Sociologie & « nature humaine » (TenL#71)

Invité : Laurent Cordonier
Enregistré le mercredi 13 février 2019 dans le théâtre du Saulcy, Espace Bernard-Marie Koltès, Metz

Editorial

Bonjour à tous, chers amis et curieux ; chers sceptiques et rageux, mais qu’est-ce qu’une émission de vulgarisation de la zététique peut bien avoir à dire sur le racisme ? N’est-ce pas un sujet politique où s’affrontent des postures partisanes et où chacun se voit intimé l’ordre de prendre parti ? Est-ce notre rôle de prendre parti ?

Toutes les personnes présentes ici ce soir sont (à priori) des êtres humains, et nous sommes tous humains sans avoir eu à apprendre ce que c’est qu’un être humain.

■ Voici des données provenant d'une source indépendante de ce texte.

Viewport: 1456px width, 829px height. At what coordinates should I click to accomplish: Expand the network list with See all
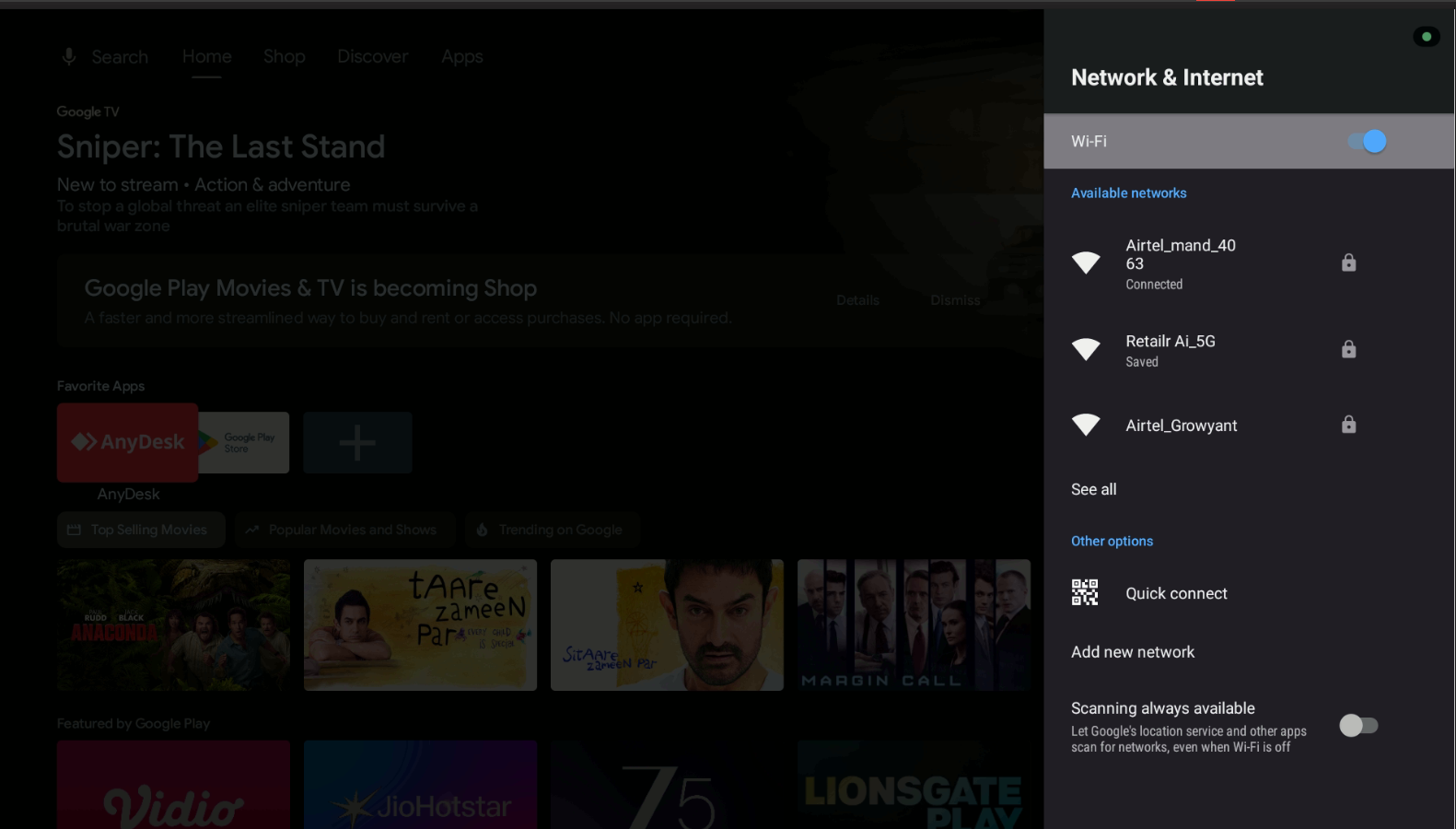(1093, 489)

Personne ne peut vous apprendre à être vous, pas plus qu’un potamochère n’apprend à être un potamochère (les requêtes Google pour « potamochère » n’ont pas sponsorisé cette émission).

Nous sommes humains sans avoir appris à l’être, nous existons sans être spécialistes en métaphysique, nous respirons même dans la plus totale ignorance de ce qui se passe dans nos poumons et nos cellules. Tout cela se fait sans que personne ne se soit concerté. Nous avons en nous, ou quelque part entre nous, le programme pour faire un humain, et ce programme a une histoire. Personne ici n’existe en l’absence de relations sociales : avec nos parents, notre cercle de connaissance, nos pairs, nos collègues, nos clients, et cetera. Nul ne devient humain seul dans son coin.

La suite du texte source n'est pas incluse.